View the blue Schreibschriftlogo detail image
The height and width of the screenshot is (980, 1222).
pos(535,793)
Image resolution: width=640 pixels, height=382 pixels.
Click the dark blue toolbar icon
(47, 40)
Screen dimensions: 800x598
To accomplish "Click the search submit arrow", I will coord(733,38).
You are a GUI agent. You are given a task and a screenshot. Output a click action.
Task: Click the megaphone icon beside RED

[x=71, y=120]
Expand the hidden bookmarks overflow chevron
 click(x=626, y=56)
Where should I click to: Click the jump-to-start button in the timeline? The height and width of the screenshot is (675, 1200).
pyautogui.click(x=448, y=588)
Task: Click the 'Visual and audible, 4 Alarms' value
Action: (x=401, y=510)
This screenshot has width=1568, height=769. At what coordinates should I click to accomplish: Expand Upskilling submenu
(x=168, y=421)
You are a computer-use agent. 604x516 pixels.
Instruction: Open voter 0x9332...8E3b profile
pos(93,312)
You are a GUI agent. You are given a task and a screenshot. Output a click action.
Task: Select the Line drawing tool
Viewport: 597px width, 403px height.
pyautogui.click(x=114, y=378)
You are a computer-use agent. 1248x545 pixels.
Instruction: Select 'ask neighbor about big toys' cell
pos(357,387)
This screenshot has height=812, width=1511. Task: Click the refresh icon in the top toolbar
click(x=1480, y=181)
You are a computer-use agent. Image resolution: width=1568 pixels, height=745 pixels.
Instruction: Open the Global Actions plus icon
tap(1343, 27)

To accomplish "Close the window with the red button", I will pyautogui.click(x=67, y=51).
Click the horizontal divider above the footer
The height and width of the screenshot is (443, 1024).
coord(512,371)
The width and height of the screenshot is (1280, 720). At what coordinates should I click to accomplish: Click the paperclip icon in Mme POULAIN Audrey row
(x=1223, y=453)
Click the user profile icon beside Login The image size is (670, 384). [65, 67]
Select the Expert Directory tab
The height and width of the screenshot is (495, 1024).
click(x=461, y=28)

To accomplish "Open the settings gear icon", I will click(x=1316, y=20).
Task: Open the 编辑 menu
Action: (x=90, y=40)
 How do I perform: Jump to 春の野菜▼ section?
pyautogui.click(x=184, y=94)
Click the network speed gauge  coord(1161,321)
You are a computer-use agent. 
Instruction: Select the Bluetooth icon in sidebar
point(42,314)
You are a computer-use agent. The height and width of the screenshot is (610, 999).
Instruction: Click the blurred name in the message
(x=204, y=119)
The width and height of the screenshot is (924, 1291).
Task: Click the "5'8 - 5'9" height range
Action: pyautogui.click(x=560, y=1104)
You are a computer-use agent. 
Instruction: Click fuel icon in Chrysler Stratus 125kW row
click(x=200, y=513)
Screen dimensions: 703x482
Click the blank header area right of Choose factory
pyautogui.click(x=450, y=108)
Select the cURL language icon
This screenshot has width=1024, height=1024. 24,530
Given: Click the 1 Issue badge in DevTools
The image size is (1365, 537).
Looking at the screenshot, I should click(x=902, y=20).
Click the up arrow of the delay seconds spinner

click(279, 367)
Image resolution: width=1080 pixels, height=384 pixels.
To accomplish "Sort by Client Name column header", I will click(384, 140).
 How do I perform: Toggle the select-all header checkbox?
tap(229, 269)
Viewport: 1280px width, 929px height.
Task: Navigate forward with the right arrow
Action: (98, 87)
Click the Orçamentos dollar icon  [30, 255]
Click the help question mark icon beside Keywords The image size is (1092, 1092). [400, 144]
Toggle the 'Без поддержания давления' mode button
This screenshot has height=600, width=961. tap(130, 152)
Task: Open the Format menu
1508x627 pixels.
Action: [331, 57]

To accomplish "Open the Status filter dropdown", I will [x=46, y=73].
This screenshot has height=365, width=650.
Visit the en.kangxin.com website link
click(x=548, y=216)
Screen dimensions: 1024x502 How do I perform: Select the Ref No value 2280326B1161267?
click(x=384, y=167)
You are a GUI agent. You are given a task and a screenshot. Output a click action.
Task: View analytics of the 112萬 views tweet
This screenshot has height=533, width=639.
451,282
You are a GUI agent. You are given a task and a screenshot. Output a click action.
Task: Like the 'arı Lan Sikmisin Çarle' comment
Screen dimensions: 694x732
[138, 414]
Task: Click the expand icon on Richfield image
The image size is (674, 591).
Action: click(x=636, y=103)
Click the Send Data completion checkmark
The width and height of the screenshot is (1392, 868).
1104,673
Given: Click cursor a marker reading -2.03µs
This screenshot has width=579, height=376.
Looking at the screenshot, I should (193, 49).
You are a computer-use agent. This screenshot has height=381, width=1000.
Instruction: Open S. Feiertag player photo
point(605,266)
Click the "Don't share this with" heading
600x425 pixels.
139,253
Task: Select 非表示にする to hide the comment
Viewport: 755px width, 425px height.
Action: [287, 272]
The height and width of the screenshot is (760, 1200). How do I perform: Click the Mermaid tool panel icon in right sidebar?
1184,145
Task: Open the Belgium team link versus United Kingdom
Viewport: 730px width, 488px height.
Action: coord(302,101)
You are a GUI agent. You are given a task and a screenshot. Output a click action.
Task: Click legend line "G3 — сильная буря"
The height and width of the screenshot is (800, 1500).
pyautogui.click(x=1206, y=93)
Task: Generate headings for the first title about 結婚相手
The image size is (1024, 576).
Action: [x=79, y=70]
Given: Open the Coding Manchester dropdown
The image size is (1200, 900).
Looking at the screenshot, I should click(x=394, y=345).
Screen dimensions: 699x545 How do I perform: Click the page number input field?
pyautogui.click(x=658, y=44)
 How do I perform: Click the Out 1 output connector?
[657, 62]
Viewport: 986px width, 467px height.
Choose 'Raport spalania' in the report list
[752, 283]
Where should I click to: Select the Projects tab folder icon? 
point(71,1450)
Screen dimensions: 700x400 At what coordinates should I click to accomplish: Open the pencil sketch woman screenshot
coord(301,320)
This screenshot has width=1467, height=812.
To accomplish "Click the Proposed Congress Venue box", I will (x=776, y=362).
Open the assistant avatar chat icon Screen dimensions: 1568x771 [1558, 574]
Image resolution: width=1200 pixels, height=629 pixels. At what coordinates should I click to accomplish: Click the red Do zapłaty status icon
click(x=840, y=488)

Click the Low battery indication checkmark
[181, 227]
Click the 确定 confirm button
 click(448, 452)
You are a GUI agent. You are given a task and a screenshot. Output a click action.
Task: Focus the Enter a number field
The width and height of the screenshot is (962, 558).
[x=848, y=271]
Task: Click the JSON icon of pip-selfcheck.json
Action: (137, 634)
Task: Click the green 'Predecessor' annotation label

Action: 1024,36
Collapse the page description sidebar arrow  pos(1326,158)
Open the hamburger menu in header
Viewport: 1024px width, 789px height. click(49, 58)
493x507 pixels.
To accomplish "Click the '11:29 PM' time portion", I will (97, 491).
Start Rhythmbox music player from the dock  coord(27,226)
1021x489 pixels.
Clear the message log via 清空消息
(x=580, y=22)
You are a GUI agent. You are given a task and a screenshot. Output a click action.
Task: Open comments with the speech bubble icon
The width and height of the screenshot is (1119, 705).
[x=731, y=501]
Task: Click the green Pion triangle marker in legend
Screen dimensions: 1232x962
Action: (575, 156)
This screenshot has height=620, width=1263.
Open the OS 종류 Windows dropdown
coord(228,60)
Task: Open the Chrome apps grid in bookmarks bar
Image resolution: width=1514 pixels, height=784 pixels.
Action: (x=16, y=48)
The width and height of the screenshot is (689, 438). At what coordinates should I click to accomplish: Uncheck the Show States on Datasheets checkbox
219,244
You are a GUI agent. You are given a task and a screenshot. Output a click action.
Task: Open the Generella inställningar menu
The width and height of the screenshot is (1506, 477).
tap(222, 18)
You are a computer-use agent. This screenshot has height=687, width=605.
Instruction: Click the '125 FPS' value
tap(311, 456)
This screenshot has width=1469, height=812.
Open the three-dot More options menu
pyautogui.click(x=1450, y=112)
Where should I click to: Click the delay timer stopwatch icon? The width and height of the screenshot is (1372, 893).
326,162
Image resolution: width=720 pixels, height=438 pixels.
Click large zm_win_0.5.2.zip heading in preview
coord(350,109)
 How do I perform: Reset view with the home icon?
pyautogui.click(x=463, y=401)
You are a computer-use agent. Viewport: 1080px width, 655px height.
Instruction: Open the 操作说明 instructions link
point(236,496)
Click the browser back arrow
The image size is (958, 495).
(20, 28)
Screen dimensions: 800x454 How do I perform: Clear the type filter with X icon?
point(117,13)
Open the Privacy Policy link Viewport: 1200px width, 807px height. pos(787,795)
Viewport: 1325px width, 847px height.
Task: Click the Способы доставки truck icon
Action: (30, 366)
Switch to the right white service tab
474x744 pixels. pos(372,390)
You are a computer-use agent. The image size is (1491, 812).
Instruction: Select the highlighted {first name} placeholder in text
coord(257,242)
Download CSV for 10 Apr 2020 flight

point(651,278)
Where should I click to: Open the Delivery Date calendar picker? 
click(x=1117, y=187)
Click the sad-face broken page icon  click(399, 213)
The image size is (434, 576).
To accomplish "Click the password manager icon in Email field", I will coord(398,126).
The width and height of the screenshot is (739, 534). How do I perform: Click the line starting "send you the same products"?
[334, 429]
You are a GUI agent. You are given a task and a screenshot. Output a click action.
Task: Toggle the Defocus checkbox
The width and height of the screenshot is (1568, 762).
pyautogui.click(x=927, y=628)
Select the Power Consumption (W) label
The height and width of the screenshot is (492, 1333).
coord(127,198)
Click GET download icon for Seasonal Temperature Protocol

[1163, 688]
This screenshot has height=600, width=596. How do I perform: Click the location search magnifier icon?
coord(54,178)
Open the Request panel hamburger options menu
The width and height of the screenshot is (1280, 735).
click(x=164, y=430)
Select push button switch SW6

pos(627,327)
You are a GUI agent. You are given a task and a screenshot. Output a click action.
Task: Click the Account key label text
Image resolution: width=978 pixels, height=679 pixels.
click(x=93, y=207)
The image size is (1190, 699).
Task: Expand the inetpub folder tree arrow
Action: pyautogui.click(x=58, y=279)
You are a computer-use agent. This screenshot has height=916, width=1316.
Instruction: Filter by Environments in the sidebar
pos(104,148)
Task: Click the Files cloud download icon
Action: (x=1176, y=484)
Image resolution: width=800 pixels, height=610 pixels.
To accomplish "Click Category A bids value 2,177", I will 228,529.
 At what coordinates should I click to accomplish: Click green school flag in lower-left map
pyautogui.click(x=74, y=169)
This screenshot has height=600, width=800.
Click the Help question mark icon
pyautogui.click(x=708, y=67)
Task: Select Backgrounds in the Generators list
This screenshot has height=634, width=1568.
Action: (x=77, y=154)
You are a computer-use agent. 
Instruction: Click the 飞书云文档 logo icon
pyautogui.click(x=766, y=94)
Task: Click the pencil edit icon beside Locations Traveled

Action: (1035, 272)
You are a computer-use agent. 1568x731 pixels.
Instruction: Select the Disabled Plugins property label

———

* [THE PROBLEM] Would you please copy every line from the listing above that contains the word "marker"?

* [TASK OUTPUT]
Given: Click cursor a marker reading -2.03µs
Task: Click the green Pion triangle marker in legend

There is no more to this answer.